The response must contain the complete data, printed exactly.

» The records
━━━━━━━━━━━━━━━━━━━━

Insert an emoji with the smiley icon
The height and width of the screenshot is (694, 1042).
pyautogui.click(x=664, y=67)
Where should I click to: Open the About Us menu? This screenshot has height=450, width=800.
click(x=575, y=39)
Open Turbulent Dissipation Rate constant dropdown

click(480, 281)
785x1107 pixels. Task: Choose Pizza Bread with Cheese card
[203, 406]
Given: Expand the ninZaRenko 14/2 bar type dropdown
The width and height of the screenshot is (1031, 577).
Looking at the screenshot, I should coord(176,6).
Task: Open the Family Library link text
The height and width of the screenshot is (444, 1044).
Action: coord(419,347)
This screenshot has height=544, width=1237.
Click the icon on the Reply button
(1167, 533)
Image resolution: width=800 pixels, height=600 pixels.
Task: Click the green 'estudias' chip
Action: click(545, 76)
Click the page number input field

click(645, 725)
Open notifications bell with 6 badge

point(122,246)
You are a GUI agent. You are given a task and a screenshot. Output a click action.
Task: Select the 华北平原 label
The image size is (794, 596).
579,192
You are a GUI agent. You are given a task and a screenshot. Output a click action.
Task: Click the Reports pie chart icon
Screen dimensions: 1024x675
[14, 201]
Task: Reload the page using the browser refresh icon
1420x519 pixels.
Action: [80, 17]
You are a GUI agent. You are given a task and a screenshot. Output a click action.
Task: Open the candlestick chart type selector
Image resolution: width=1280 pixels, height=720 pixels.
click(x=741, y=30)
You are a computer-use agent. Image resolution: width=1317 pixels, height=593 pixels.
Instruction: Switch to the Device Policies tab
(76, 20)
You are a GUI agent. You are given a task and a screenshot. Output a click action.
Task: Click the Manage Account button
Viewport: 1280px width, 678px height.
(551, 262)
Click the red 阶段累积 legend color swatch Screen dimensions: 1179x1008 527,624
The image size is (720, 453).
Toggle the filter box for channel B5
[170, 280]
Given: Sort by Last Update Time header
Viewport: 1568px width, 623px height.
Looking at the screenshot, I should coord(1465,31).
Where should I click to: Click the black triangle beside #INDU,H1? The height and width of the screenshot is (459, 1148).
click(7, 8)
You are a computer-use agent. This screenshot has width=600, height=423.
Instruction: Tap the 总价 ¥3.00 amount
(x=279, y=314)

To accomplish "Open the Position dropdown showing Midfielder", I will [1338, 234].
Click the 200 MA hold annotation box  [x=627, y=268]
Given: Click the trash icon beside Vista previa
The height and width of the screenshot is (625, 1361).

━━━━━━━━━━━━━━━━━━━━

» Output
Insert an emoji with the smiley icon
The height and width of the screenshot is (694, 1042).
pyautogui.click(x=664, y=67)
Where should I click to: Open the About Us menu? This screenshot has height=450, width=800.
click(x=575, y=39)
Open Turbulent Dissipation Rate constant dropdown

click(480, 281)
785x1107 pixels. Task: Choose Pizza Bread with Cheese card
[203, 406]
Given: Expand the ninZaRenko 14/2 bar type dropdown
The width and height of the screenshot is (1031, 577).
Looking at the screenshot, I should coord(176,6).
Task: Open the Family Library link text
The height and width of the screenshot is (444, 1044).
Action: coord(419,347)
This screenshot has height=544, width=1237.
Click the icon on the Reply button
(1167, 533)
Image resolution: width=800 pixels, height=600 pixels.
Task: Click the green 'estudias' chip
Action: click(545, 76)
Click the page number input field

click(645, 725)
Open notifications bell with 6 badge

point(122,246)
You are a GUI agent. You are given a task and a screenshot. Output a click action.
Task: Select the 华北平原 label
The image size is (794, 596).
579,192
You are a GUI agent. You are given a task and a screenshot. Output a click action.
Task: Click the Reports pie chart icon
Screen dimensions: 1024x675
[14, 201]
Task: Reload the page using the browser refresh icon
1420x519 pixels.
Action: [80, 17]
You are a GUI agent. You are given a task and a screenshot. Output a click action.
Task: Open the candlestick chart type selector
Image resolution: width=1280 pixels, height=720 pixels.
click(x=741, y=30)
You are a computer-use agent. Image resolution: width=1317 pixels, height=593 pixels.
Instruction: Switch to the Device Policies tab
(76, 20)
You are a GUI agent. You are given a task and a screenshot. Output a click action.
Task: Click the Manage Account button
Viewport: 1280px width, 678px height.
(551, 262)
Click the red 阶段累积 legend color swatch Screen dimensions: 1179x1008 527,624
The image size is (720, 453).
Toggle the filter box for channel B5
[170, 280]
Given: Sort by Last Update Time header
Viewport: 1568px width, 623px height.
Looking at the screenshot, I should coord(1465,31).
Where should I click to: Click the black triangle beside #INDU,H1? The height and width of the screenshot is (459, 1148).
click(7, 8)
You are a computer-use agent. This screenshot has width=600, height=423.
Instruction: Tap the 总价 ¥3.00 amount
(x=279, y=314)

To accomplish "Open the Position dropdown showing Midfielder", I will [1338, 234].
Click the 200 MA hold annotation box  [x=627, y=268]
Given: Click the trash icon beside Vista previa
The height and width of the screenshot is (625, 1361).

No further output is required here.